What's wanted is each entry repeated verbatim, minus its images.

Stored records
========================================================================

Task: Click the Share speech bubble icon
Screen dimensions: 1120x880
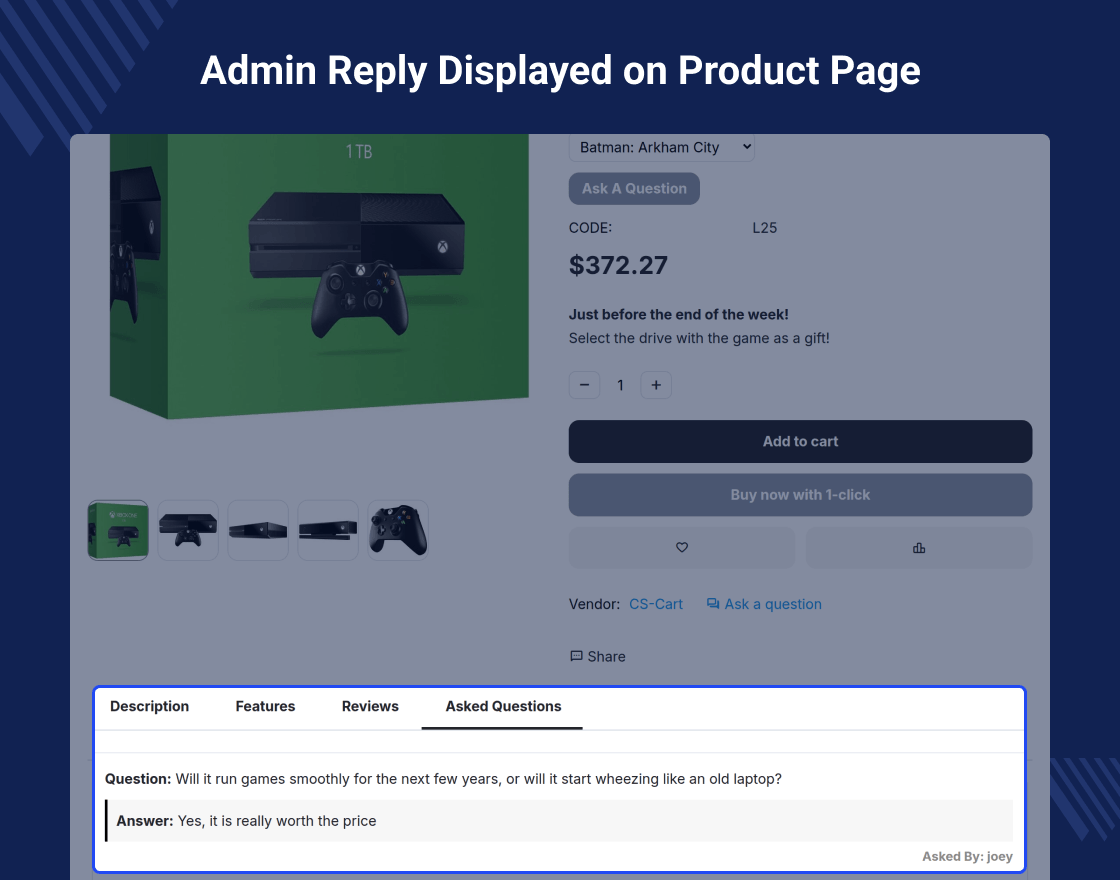Action: pos(576,656)

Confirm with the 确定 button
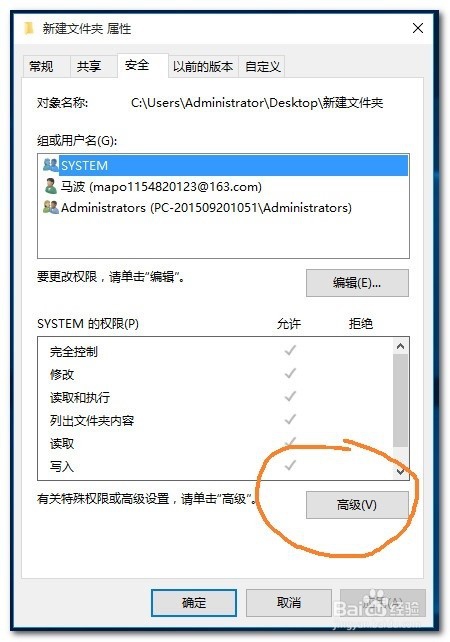(194, 603)
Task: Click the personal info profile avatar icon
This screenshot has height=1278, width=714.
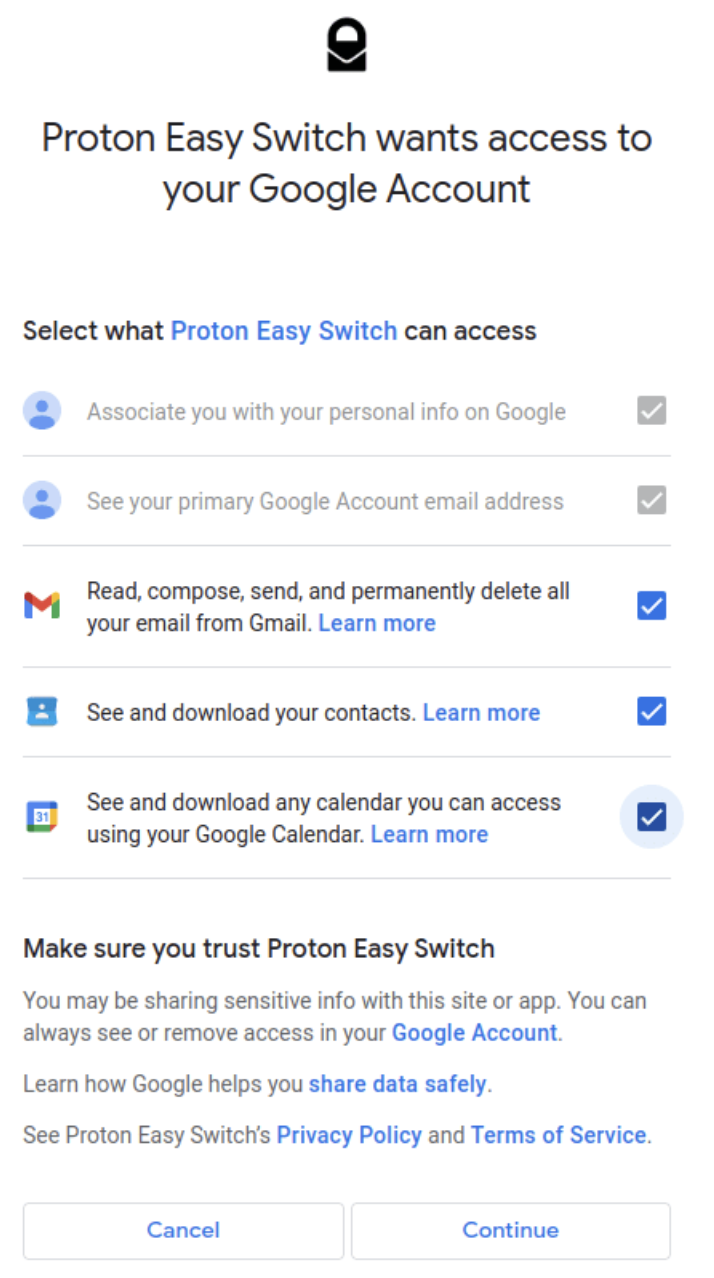Action: click(x=42, y=411)
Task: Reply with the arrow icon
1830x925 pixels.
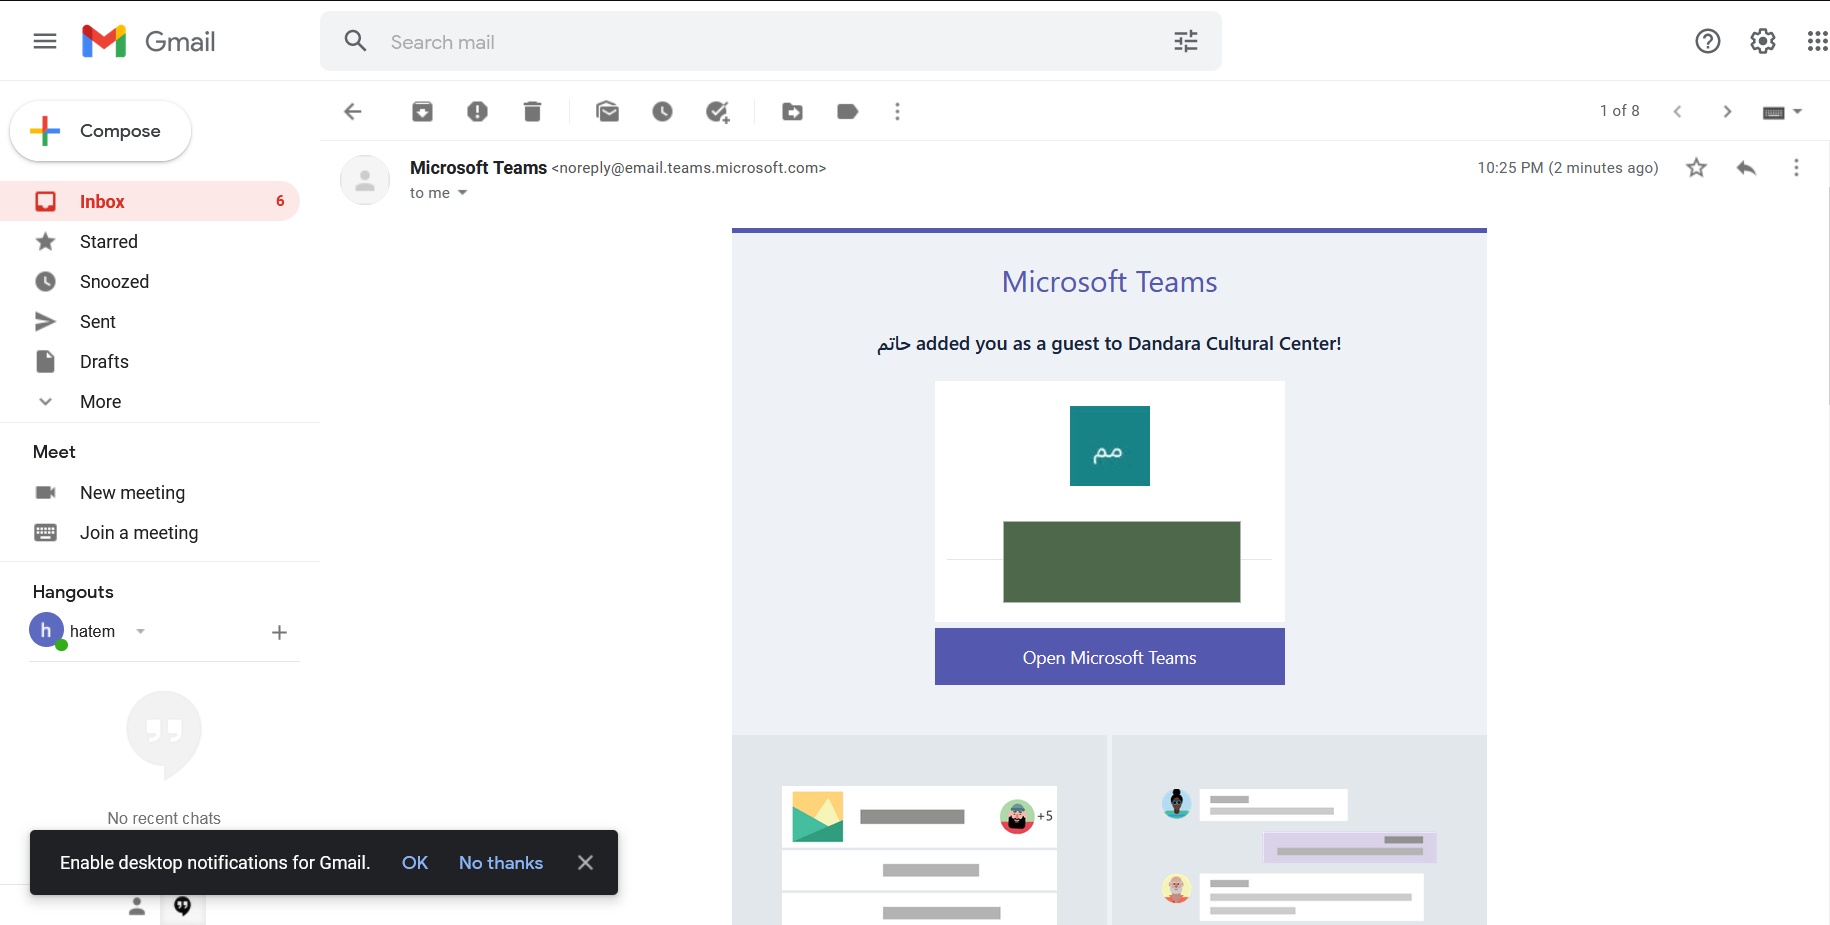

========================================================================

Solution below
Task: Click the Share speech bubble icon
Screen dimensions: 1120x880
Action: pos(576,656)

Confirm with the 确定 button
(194, 603)
Task: Click the personal info profile avatar icon
This screenshot has height=1278, width=714.
Action: click(x=42, y=411)
Task: Reply with the arrow icon
1830x925 pixels.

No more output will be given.